Why Nobody Wants to Hire Experienced People
And what that leads to for people and companies
Even though there is a demand for experts, it is at the same time difficult for people older than a certain age to get a job. Age is of course not the same as expertise, but in many businesses, it is seen how age itself, expertise or not, will disqualify a candidate.
The source of the mishap
There is a big difference between young, naive and irresponsible on the one hand, and older, wiser and considerate on the other hand. Through the last few decades, we have learned to appreciate the characteristics of the young and disrespect those of the old. Beauty, physical strength, good teeth, whatever. Everything connected to youth is considered good by most people. And this goes even further, as being wise is certainly not indicating youth — therefore, you will see a lot of people deliberately playing a bit stupid and acting against better knowledge, simply because that will make them look younger in the eyes of others.
Personally, I have met this idea in many shapes throughout my career. A typical result of it is a question like “are you taking chances, acting fast?”, in a job interview, where the interviewer then clearly expects that you will answer “yes, I am very fast in making decisions and I often take chances, accepting huge risks”. Wisdom, the experience of a long life, will tell you that you almost never make better decisions by making them fast, and that a “fast mentality” most likely will make you focus too much on the immediate and urgent, and too little on the prosperous and important. You will spend your life fighting fires instead of building a safe and sound company. But the idea of youth to rule out wisdom makes a considerate mind look wrong in the eyes of a recruiter.

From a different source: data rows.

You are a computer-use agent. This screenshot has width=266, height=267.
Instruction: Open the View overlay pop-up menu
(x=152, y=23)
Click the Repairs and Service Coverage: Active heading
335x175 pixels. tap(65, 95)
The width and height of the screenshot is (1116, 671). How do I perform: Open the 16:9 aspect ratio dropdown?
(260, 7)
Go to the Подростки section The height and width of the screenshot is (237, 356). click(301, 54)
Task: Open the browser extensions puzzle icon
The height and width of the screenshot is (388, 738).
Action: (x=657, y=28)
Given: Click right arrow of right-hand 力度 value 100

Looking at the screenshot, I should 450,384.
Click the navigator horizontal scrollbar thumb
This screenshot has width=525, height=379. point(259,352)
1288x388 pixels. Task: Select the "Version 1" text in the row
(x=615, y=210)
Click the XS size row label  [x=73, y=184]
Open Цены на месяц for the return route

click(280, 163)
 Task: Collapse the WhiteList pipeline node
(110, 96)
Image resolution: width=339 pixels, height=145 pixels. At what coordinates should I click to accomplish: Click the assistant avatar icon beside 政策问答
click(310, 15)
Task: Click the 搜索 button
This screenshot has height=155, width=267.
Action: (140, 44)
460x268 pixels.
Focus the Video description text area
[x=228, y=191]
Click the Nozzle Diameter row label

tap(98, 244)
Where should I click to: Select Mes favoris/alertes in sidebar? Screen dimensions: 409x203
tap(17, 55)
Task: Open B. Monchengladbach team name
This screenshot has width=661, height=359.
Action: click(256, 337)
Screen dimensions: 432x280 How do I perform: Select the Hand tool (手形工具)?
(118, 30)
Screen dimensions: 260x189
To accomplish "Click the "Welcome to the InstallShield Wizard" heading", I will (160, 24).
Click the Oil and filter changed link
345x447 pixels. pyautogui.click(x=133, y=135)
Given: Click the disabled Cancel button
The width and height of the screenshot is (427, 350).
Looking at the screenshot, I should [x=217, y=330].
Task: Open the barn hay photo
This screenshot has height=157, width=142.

Youth is contaminating. That’s a belief that many have. By being surrounded by young, fast, and irresponsible people, you yourself will magically turn younger. Many job announcements are trying to catch you with phrases like “young environment” or rhetorical questions like “do you like to be very busy in a fast-paced environment?”.
An added reason
The prevalent focus on teamwork as the way of organizing work contributes to the madness. Teamwork is a very good way of bringing in all competencies into a combined effort — if that is what you want. But more often than not, teamwork is being abused for dragging down the quality and efficiency to a level corresponding to what everybody in the team can or could handle — because there is a common misinterpretation of the team idea that all team members should be equal and be able to replace each other on every task.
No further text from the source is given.